→ **Petunjuk Pengerjaan**
1. Ketik ulang bagian kutipan halaman mulai dari "Sakitnya Amerika Bisa" sampai dengan "Negara (SBN) bervariasi.".
2. Menurut kutipan halaman, berapa pekan beruntun IHSG mencatat penguatan sebelum penguatan itu terhenti pada pekan lalu?
3. Tentukan apakah setiap pernyataan berikut sesuai dengan kutipan halaman, lalu jawab ya atau tidak dengan mengutip kata-kata penentunya: (a) Bank Indonesia menaikkan suku bunga acuannya pada pekan lalu; (b) rupiah melemah pada pekan lalu; (c) pernyataan Jerome Powell dibahas di halaman 2.

→ **Kutipan Halaman**
-- -- --

Newsletter

Sakitnya Amerika Bisa Menular ke Indonesia! Semoga Tidak Lama

Putu Agus Pransuamitra, CNBC Indonesia
29 August 2022 06:10
Gubernur bank sentral Amerika Serikat (AS) Federal Reserve, Jerome Powell
Foto: Reuters

Jakarta, CNBC Indonesia - Pergerakan pasar finansial Indonesia pada pekan lalu dipengaruhi isu kenaikan harga bahan bakar minyak (BBM) subsidi, dan kejutan dari Bank Indonesia yang menaikkan suku bunga acuannya.

Hasilnya, Indeks Harga Saham Gabungan (IHSG) harus menghentikan penguatan 5 pekan beruntun, rupiah mampu mencatat penguatan, dan Surat Berharga Negara (SBN) bervariasi.

Pada perdagangan Senin (29/8/2022), pasar finansial Indonesia berpeluang akan kompak. Namun, kompak melemah. Sebabnya, ketua bank sentral Amerika Serikat (AS) atau Federal Reserve (The Fed) yang mengatakan Negeri Paman Sam kemungkinan akan mengalami "beberapa rasa sakit" ke depan.

"Beberapa penderitaan" tersebut bisa saja merembet ke Indonesia, terutama di pasar finansial. Faktor-faktor yang mempengaruhi pergerakan pasar finansial hari ini, termasuk pernyataan ketua The Fed, Jerome Powell, tersebut akan dibahas di halaman 3, 4, dan 5.

-- -- --

→ **Bahan yang Disediakan**
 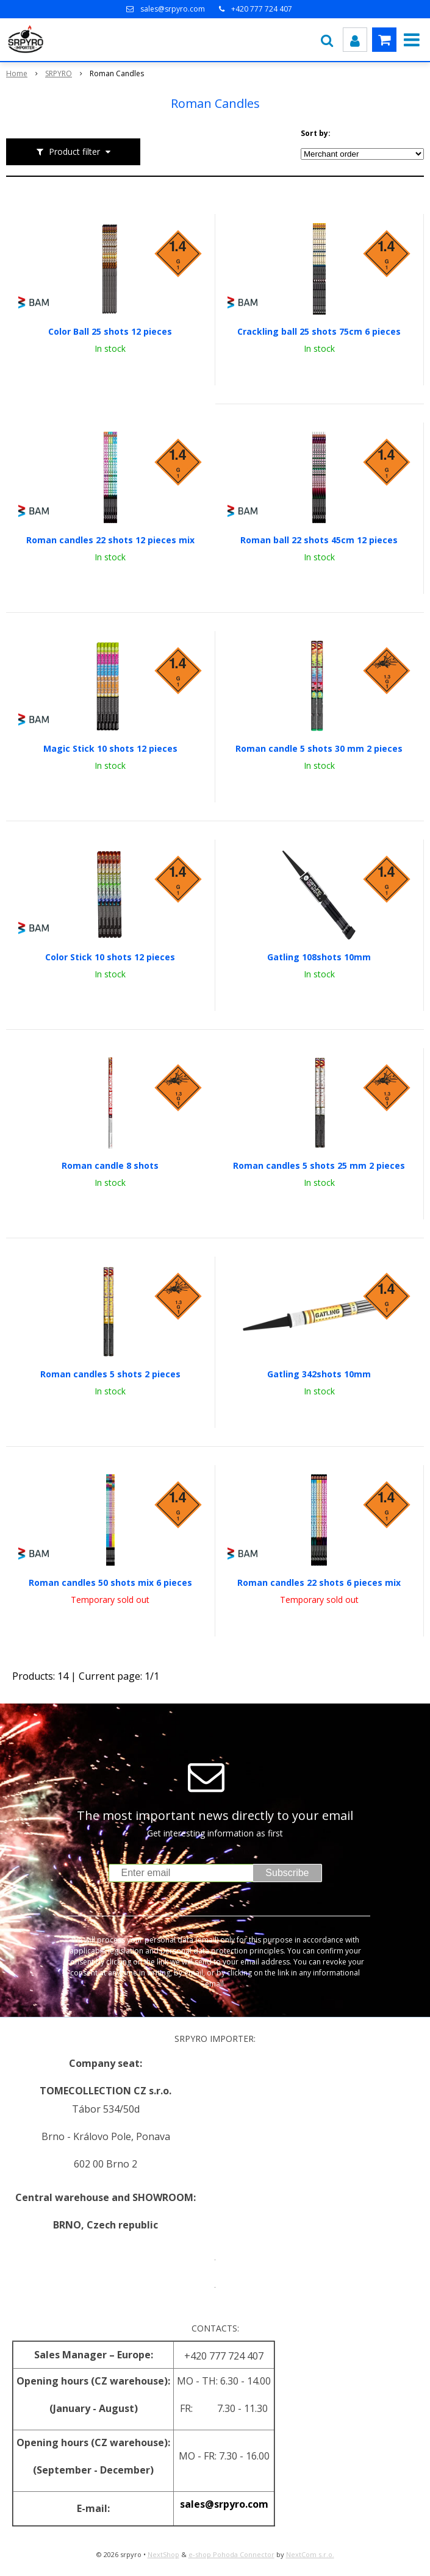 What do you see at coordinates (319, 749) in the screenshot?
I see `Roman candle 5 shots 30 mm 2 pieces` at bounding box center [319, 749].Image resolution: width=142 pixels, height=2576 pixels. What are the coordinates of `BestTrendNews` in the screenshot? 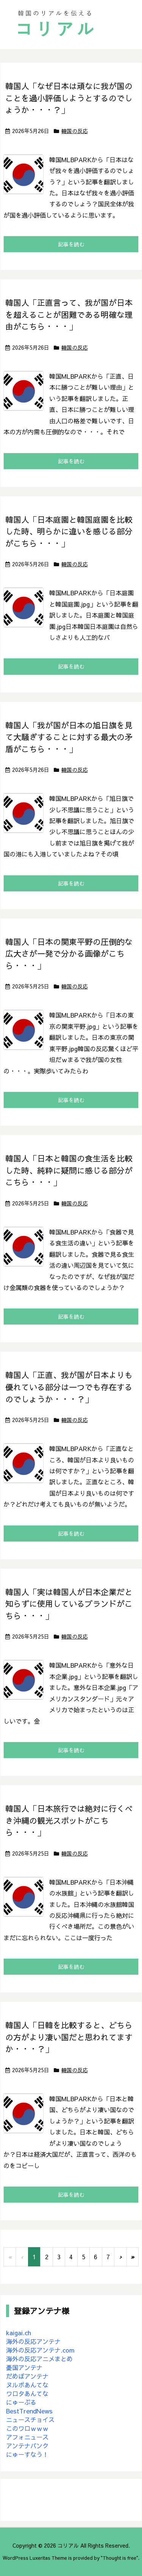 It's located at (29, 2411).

-- -- --

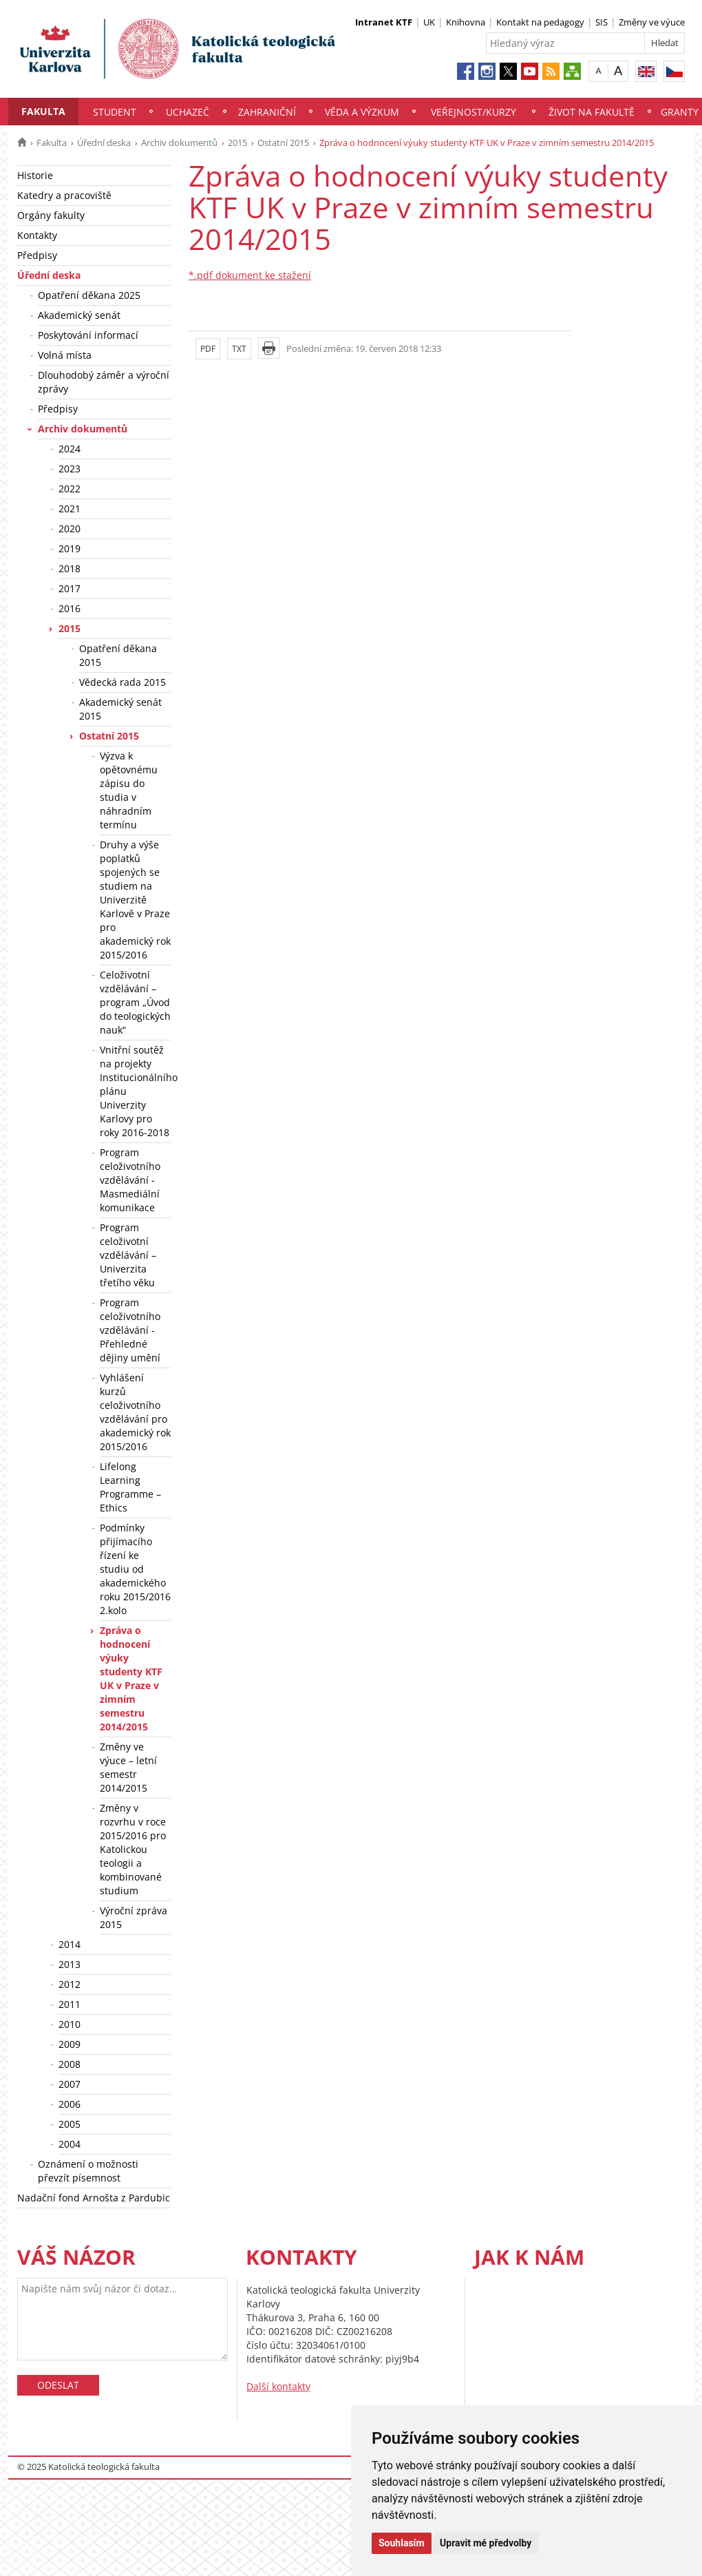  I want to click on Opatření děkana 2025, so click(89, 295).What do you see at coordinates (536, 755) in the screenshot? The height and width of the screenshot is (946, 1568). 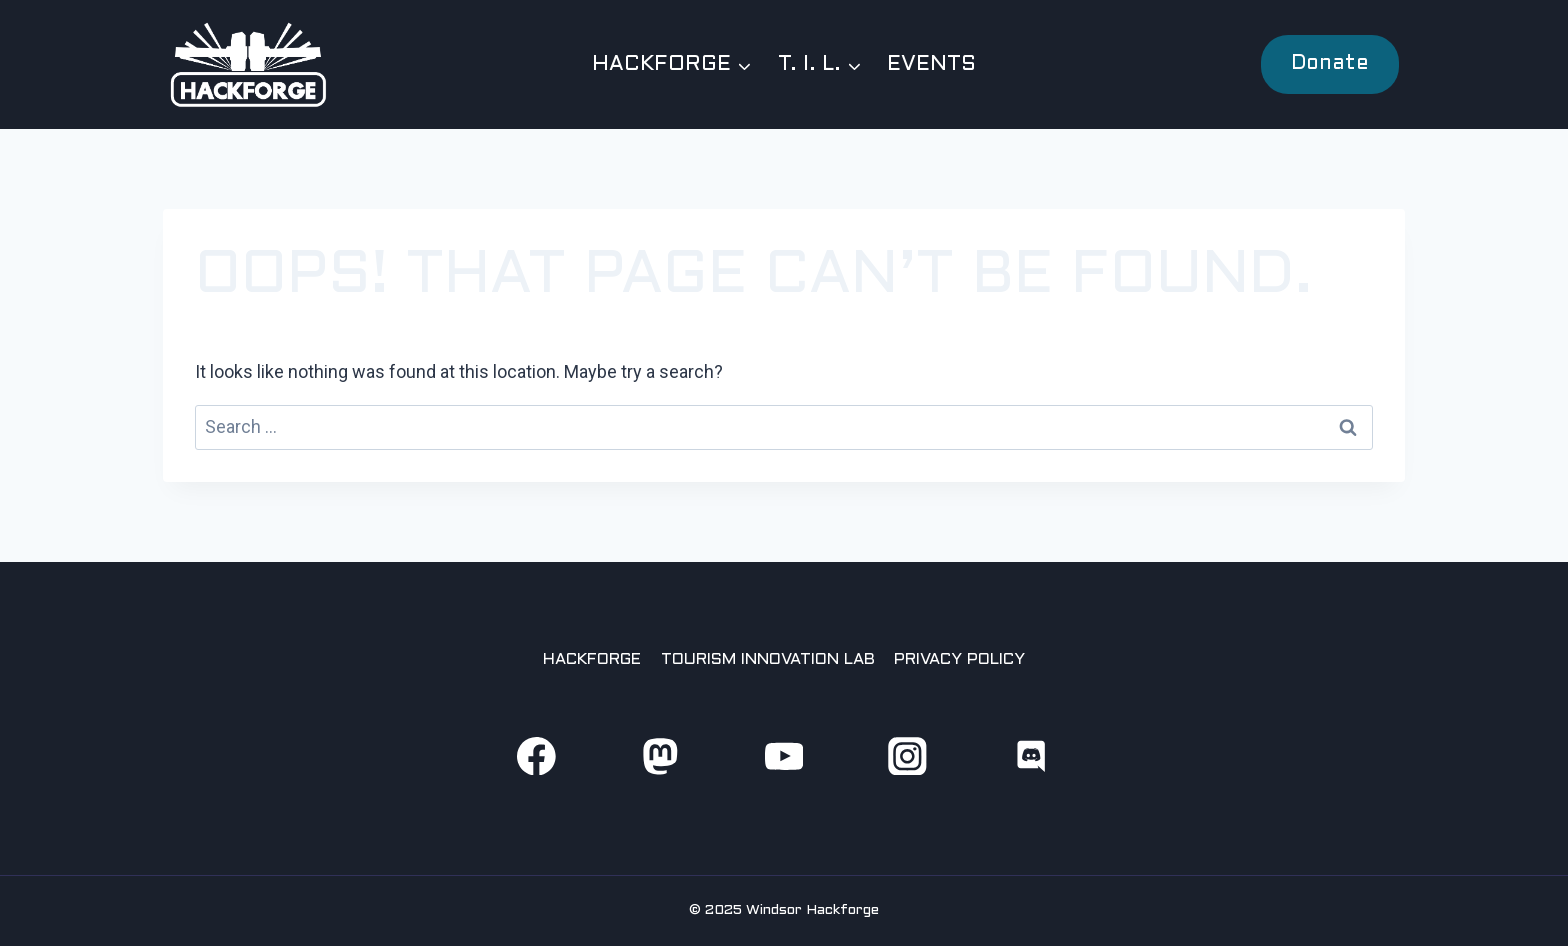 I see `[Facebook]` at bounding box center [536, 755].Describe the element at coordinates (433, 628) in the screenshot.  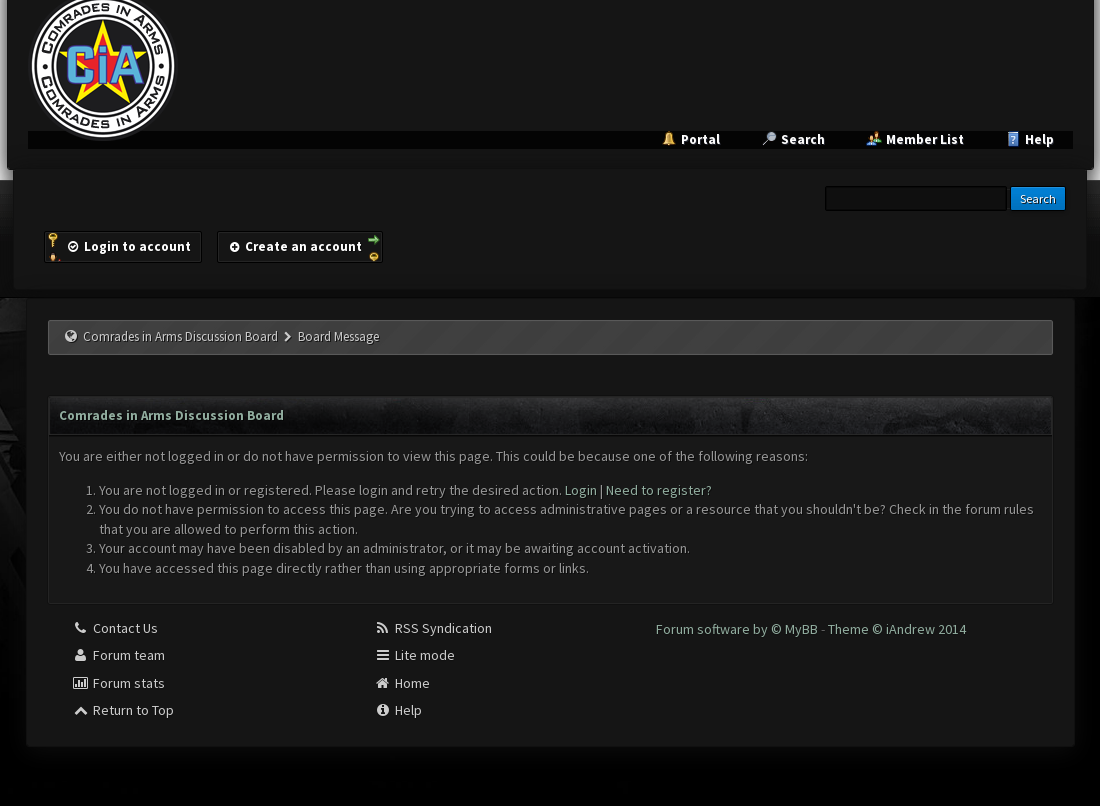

-- -- --

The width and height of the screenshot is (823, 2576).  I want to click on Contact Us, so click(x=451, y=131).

-- -- --

→ **Jawaban per Tugas**
1.
Sakitnya Amerika Bisa Menular ke Indonesia! Semoga Tidak Lama

Putu Agus Pransuamitra, CNBC Indonesia
29 August 2022 06:10
Gubernur bank sentral Amerika Serikat (AS) Federal Reserve, Jerome Powell
Foto: Reuters

Jakarta, CNBC Indonesia - Pergerakan pasar finansial Indonesia pada pekan lalu dipengaruhi isu kenaikan harga bahan bakar minyak (BBM) subsidi, dan kejutan dari Bank Indonesia yang menaikkan suku bunga acuannya.

Hasilnya, Indeks Harga Saham Gabungan (IHSG) harus menghentikan penguatan 5 pekan beruntun, rupiah mampu mencatat penguatan, dan Surat Berharga Negara (SBN) bervariasi.

2. Lima pekan beruntun.

3.
(a) Ya: "kejutan dari Bank Indonesia yang menaikkan suku bunga acuannya".
(b) Tidak: "rupiah mampu mencatat penguatan".
(c) Tidak: "akan dibahas di halaman 3, 4, dan 5".